=== Task details ===
Your response should consist of the entries below, written out exactly.

=== Provided material ===
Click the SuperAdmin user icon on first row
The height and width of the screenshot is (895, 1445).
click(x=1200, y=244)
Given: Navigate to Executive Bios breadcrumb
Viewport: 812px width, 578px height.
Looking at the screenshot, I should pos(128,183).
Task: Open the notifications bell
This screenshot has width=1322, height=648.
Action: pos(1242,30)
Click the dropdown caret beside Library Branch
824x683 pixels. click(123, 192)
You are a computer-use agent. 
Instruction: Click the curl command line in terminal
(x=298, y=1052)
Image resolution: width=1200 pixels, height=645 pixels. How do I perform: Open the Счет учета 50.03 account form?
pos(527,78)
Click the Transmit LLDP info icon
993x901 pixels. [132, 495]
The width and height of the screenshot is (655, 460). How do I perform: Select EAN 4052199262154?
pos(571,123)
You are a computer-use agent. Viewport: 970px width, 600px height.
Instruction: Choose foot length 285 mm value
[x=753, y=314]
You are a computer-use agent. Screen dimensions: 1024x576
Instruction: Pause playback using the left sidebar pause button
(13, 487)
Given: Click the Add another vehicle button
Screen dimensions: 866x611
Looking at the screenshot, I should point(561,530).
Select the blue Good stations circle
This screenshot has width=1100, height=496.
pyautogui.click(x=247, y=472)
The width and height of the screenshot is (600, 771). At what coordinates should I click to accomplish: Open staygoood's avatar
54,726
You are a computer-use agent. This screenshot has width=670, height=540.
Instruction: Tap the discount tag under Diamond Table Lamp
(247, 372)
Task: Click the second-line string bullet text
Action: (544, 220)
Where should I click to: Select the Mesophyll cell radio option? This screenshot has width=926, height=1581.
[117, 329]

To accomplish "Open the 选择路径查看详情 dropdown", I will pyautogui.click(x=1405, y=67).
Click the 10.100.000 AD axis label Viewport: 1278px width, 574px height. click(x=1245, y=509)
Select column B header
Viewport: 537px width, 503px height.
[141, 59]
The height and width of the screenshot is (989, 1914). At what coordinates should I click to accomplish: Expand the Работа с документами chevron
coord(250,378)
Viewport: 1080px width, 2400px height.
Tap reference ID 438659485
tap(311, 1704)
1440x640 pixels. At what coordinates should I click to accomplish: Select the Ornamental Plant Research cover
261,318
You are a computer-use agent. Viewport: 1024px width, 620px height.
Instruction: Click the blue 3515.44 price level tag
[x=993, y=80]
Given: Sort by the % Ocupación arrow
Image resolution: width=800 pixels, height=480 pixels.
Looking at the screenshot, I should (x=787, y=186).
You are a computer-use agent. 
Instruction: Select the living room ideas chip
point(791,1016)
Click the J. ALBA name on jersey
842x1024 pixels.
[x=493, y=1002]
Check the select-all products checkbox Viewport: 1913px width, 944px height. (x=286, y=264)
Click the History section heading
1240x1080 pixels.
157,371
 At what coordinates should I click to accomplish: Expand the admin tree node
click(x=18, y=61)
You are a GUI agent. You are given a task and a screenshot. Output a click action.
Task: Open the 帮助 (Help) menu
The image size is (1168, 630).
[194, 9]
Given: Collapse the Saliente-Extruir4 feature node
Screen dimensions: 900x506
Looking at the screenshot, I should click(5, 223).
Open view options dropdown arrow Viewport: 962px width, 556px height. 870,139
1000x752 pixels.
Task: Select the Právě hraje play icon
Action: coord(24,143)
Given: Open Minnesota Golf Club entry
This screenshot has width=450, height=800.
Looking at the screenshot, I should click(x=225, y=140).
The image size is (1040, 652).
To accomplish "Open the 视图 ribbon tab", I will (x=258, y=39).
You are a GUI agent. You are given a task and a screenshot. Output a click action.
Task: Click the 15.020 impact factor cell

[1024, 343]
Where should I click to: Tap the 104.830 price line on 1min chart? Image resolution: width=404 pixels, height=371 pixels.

=== Problem solution ===
Click the SuperAdmin user icon on first row
The height and width of the screenshot is (895, 1445).
click(x=1200, y=244)
Given: Navigate to Executive Bios breadcrumb
Viewport: 812px width, 578px height.
Looking at the screenshot, I should pos(128,183).
Task: Open the notifications bell
This screenshot has width=1322, height=648.
Action: pos(1242,30)
Click the dropdown caret beside Library Branch
824x683 pixels. click(123, 192)
You are a computer-use agent. 
Instruction: Click the curl command line in terminal
(x=298, y=1052)
Image resolution: width=1200 pixels, height=645 pixels. How do I perform: Open the Счет учета 50.03 account form?
pos(527,78)
Click the Transmit LLDP info icon
993x901 pixels. [132, 495]
The width and height of the screenshot is (655, 460). How do I perform: Select EAN 4052199262154?
pos(571,123)
You are a computer-use agent. Viewport: 970px width, 600px height.
Instruction: Choose foot length 285 mm value
[x=753, y=314]
You are a computer-use agent. Screen dimensions: 1024x576
Instruction: Pause playback using the left sidebar pause button
(13, 487)
Given: Click the Add another vehicle button
Screen dimensions: 866x611
Looking at the screenshot, I should point(561,530).
Select the blue Good stations circle
This screenshot has width=1100, height=496.
pyautogui.click(x=247, y=472)
The width and height of the screenshot is (600, 771). At what coordinates should I click to accomplish: Open staygoood's avatar
54,726
You are a computer-use agent. This screenshot has width=670, height=540.
Instruction: Tap the discount tag under Diamond Table Lamp
(247, 372)
Task: Click the second-line string bullet text
Action: (544, 220)
Where should I click to: Select the Mesophyll cell radio option? This screenshot has width=926, height=1581.
[117, 329]

To accomplish "Open the 选择路径查看详情 dropdown", I will pyautogui.click(x=1405, y=67).
Click the 10.100.000 AD axis label Viewport: 1278px width, 574px height. click(x=1245, y=509)
Select column B header
Viewport: 537px width, 503px height.
[141, 59]
The height and width of the screenshot is (989, 1914). At what coordinates should I click to accomplish: Expand the Работа с документами chevron
coord(250,378)
Viewport: 1080px width, 2400px height.
Tap reference ID 438659485
tap(311, 1704)
1440x640 pixels. At what coordinates should I click to accomplish: Select the Ornamental Plant Research cover
261,318
You are a computer-use agent. Viewport: 1024px width, 620px height.
Instruction: Click the blue 3515.44 price level tag
[x=993, y=80]
Given: Sort by the % Ocupación arrow
Image resolution: width=800 pixels, height=480 pixels.
Looking at the screenshot, I should (x=787, y=186).
You are a computer-use agent. 
Instruction: Select the living room ideas chip
point(791,1016)
Click the J. ALBA name on jersey
842x1024 pixels.
[x=493, y=1002]
Check the select-all products checkbox Viewport: 1913px width, 944px height. (x=286, y=264)
Click the History section heading
1240x1080 pixels.
157,371
 At what coordinates should I click to accomplish: Expand the admin tree node
click(x=18, y=61)
You are a GUI agent. You are given a task and a screenshot. Output a click action.
Task: Open the 帮助 (Help) menu
The image size is (1168, 630).
[194, 9]
Given: Collapse the Saliente-Extruir4 feature node
Screen dimensions: 900x506
Looking at the screenshot, I should click(5, 223).
Open view options dropdown arrow Viewport: 962px width, 556px height. 870,139
1000x752 pixels.
Task: Select the Právě hraje play icon
Action: coord(24,143)
Given: Open Minnesota Golf Club entry
This screenshot has width=450, height=800.
Looking at the screenshot, I should click(x=225, y=140).
The image size is (1040, 652).
To accomplish "Open the 视图 ribbon tab", I will (x=258, y=39).
You are a GUI agent. You are given a task and a screenshot. Output a click action.
Task: Click the 15.020 impact factor cell

[1024, 343]
Where should I click to: Tap the 104.830 price line on 1min chart? Image resolution: width=404 pixels, height=371 pixels.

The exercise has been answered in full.